Providing a strong notion of app identity coupled with
access control around raising events could be the basis for
a more secure event architecture. Such a mechanism could
enable apps to verify the origin of event data and could enable
producers of events to selectively disseminate sensitive events.
However, these mechanisms require changes on a fundamental
level. AllJoyn [4], and HomeKit [5] were constructed from the
ground up to have a strong notion of identity.
Android Intents are a close cousin to SmartThings events.
Android and its apps use Intents as an IPC mechanism as well
as a notification mechanism. For instance, the Android OS
triggers a special kind of broadcast Intent whenever the battery
level changes. However, differently from SmartThings, Intents
build on kernel-enforced UIDs. This basis of strong identity
enables an Intent receiver to determine provenance before
acting on the information, and allows senders to selectively
disseminate an Intent. However, bugs in Intent usage can lead
to circumventing access control checks as well as to permitting
spoofing [11]. A secure event mechanism for SmartThings
can benefit from existing research on defending against Intent
attacks on Android [22].
Co-operating, Vetting App Stores. As is the case for smart-
phone app stores, further research is needed on validating
apps for smart homes. A language like Groovy provides some
security benefits, but also has features that can be misused
such as input strings being executed. We need techniques that
will validate smart home apps against code injection attacks,
overprivilege, and other more subtle security vulnerabilities
(e.g., disguised source code).

__________

• [Instructions]
1. Answer these questions using the SmartThings passage, one answer per line:
(a) Which two systems does it say were constructed from the ground up to have a strong notion of identity?
(b) Unlike SmartThings, what do Android Intents build on?
(c) Which feature of Groovy does it name as one that can be misused?
2. Reproduce the part of the SmartThings passage that begins with the words containing "Providing a strong" and ends with "to SmartThings events.".

• [Recorded information]
__________

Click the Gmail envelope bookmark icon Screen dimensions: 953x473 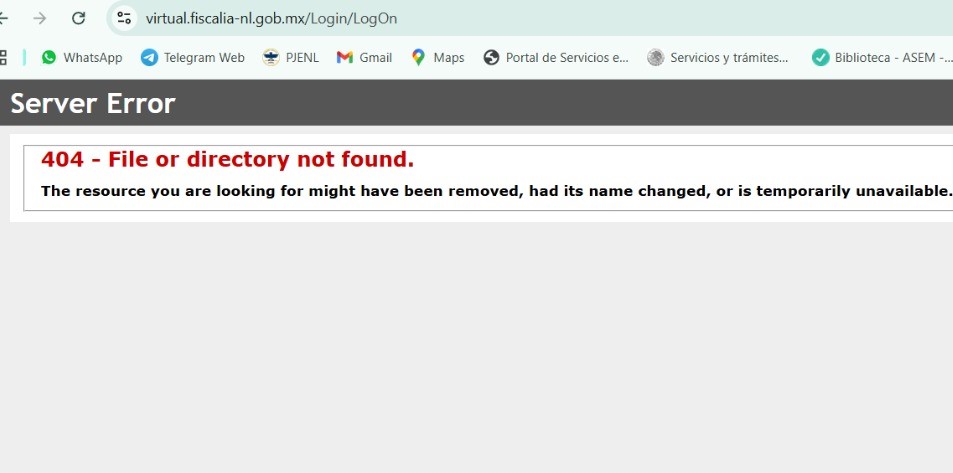pos(345,57)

__________

• [Answers to the problems]
1.
(a) AllJoyn and HomeKit
(b) Kernel-enforced UIDs
(c) Input strings being executed

2.
Providing a strong notion of app identity coupled with
access control around raising events could be the basis for
a more secure event architecture. Such a mechanism could
enable apps to verify the origin of event data and could enable
producers of events to selectively disseminate sensitive events.
However, these mechanisms require changes on a fundamental
level. AllJoyn [4], and HomeKit [5] were constructed from the
ground up to have a strong notion of identity.
Android Intents are a close cousin to SmartThings events.